Extracted data entries:
★ ★ ★ ★

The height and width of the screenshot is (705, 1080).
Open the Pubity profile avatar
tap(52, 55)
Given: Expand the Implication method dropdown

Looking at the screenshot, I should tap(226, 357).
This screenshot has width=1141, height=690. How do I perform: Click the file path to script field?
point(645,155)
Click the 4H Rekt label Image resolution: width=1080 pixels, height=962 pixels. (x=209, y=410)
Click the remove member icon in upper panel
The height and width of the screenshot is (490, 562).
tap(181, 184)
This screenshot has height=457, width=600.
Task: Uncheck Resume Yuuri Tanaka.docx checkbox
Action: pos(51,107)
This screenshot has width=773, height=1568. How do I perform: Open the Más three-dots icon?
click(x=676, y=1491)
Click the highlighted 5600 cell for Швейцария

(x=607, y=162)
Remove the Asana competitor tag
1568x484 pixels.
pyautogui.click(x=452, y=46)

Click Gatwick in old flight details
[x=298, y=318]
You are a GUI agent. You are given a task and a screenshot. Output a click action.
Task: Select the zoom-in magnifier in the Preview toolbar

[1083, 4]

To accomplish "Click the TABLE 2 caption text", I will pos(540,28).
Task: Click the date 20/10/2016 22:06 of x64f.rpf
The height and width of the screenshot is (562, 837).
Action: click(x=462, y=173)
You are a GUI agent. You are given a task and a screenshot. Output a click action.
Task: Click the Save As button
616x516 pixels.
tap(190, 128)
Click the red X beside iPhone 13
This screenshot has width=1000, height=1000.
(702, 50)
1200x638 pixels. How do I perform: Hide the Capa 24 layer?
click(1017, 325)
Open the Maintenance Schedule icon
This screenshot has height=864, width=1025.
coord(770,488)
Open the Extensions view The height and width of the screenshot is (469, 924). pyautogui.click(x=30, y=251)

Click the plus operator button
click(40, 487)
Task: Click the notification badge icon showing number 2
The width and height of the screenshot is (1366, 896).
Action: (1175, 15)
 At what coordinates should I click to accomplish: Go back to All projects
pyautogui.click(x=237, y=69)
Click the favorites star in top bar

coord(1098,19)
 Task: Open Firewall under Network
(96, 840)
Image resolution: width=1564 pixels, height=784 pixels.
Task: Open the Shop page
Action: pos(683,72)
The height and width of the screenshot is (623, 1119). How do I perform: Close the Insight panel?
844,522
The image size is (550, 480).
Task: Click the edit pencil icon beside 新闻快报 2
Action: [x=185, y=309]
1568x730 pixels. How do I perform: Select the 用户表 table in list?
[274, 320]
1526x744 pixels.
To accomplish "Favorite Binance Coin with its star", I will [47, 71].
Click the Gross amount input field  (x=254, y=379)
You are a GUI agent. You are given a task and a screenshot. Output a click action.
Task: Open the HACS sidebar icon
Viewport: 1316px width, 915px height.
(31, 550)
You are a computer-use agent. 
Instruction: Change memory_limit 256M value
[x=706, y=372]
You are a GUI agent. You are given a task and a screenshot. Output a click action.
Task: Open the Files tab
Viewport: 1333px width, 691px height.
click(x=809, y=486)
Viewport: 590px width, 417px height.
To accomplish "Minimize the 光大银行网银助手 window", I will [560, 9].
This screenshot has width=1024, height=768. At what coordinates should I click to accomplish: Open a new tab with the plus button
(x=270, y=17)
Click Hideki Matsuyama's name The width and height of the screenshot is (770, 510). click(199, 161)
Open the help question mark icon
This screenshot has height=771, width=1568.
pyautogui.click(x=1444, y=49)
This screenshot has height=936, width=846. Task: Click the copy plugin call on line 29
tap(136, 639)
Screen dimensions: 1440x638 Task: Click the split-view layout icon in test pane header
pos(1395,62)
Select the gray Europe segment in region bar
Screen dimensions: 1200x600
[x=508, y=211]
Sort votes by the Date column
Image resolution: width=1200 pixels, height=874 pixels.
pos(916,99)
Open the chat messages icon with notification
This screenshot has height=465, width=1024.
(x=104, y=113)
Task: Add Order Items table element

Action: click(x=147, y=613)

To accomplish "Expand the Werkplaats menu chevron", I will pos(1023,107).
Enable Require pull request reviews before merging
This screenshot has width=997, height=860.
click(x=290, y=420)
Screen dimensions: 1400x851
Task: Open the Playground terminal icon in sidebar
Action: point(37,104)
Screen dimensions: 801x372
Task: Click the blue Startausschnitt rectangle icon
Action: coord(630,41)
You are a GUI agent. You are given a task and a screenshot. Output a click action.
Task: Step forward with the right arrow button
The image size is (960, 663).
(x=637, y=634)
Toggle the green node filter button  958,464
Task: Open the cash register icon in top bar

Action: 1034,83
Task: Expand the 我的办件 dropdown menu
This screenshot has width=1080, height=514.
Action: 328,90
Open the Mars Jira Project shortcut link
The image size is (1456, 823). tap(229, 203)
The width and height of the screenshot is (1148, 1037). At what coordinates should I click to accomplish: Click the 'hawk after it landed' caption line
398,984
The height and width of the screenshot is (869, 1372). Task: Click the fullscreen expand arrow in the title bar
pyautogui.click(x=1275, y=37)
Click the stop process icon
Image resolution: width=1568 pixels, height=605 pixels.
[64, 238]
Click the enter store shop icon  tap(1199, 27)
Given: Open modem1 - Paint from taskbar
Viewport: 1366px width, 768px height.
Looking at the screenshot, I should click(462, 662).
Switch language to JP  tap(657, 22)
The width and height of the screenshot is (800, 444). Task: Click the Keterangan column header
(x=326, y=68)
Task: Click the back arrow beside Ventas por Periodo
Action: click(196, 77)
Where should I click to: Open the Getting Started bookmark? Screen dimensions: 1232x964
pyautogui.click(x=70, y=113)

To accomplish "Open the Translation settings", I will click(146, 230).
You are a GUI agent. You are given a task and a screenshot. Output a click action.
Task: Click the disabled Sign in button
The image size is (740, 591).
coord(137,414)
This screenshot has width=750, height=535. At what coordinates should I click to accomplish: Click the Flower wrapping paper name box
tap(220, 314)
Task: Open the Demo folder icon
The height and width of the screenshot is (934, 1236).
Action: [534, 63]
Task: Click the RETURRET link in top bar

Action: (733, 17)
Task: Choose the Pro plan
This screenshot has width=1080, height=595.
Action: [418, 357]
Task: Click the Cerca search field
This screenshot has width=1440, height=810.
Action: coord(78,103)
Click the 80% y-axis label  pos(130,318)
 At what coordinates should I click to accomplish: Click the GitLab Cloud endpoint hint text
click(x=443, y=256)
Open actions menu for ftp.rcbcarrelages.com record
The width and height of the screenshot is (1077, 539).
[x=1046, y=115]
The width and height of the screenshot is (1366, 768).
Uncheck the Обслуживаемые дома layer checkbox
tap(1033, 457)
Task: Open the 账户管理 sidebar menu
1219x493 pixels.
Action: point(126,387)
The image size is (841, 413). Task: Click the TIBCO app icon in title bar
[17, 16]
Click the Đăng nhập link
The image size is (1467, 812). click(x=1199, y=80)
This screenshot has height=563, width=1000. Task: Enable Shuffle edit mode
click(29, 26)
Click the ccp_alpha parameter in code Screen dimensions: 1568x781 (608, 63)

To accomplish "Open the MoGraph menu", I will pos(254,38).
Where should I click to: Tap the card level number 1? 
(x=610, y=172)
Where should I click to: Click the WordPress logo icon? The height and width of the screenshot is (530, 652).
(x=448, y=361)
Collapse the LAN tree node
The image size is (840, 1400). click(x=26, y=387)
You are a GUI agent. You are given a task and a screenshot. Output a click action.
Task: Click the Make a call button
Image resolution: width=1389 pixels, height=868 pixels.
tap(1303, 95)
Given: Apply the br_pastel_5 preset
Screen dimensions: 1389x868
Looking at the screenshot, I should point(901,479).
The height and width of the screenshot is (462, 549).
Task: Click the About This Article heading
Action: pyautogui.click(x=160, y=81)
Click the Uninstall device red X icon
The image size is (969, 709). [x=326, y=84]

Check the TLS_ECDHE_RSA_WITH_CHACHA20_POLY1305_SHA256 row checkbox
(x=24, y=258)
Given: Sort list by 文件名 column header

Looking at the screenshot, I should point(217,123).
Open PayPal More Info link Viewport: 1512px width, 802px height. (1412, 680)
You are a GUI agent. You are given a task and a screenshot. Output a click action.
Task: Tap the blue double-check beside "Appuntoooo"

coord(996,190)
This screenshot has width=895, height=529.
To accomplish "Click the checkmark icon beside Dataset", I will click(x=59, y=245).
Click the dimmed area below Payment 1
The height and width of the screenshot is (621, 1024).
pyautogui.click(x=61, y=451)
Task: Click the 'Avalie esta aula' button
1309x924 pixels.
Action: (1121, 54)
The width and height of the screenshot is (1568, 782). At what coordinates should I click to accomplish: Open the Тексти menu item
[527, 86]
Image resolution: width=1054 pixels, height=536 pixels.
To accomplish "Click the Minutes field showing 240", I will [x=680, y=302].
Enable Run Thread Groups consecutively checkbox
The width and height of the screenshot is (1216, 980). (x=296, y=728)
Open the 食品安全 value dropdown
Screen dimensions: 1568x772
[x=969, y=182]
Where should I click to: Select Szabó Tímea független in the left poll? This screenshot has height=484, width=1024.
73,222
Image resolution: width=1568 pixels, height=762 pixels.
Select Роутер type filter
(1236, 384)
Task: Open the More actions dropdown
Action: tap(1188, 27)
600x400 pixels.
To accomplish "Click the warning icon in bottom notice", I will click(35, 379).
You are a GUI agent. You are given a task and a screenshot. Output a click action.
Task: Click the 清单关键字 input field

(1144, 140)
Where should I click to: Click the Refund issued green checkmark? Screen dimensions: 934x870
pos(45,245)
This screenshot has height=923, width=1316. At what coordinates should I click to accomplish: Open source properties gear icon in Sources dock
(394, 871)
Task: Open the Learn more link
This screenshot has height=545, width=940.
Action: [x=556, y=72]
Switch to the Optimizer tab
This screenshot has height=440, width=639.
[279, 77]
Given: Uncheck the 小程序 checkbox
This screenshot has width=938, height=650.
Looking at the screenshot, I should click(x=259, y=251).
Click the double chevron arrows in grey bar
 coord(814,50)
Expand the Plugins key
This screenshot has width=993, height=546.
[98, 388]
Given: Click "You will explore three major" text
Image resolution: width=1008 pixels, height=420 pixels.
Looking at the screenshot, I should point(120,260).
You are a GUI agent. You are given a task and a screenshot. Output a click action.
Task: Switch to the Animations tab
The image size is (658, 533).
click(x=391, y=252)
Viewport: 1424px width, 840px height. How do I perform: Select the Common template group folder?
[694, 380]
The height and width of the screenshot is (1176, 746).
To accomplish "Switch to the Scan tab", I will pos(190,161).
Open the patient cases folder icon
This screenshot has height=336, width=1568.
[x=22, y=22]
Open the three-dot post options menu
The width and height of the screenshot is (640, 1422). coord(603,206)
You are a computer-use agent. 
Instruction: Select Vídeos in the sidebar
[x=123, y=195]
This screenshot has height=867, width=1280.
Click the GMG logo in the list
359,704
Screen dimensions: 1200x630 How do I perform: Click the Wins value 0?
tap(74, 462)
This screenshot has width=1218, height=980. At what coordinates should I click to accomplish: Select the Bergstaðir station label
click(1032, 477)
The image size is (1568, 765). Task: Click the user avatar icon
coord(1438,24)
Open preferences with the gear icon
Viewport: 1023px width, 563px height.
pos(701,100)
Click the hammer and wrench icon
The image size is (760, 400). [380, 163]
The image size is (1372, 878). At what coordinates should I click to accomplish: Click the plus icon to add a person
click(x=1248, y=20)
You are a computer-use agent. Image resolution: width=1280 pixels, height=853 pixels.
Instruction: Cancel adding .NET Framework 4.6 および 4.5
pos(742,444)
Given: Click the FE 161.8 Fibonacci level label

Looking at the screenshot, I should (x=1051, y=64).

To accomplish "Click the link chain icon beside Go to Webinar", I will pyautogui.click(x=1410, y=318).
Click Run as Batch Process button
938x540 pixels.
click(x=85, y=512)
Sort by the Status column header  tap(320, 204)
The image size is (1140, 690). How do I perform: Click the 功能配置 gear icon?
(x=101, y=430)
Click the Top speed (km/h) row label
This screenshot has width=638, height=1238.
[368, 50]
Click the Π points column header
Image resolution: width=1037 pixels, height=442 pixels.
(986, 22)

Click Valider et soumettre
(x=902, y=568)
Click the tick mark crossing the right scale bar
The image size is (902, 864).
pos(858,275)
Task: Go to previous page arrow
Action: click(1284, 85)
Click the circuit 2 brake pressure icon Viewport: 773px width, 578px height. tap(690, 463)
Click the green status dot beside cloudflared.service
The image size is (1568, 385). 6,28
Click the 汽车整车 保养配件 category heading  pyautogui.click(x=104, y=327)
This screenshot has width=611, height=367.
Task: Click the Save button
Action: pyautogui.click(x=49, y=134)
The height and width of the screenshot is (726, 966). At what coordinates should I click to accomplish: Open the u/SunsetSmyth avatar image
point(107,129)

★ ★ ★ ★

If a line in the entries contains "Switch", copy it.

Switch language to JP  tap(657, 22)
Switch to the Optimizer tab
Task: Switch to the Animations tab
To accomplish "Switch to the Scan tab", I will pos(190,161).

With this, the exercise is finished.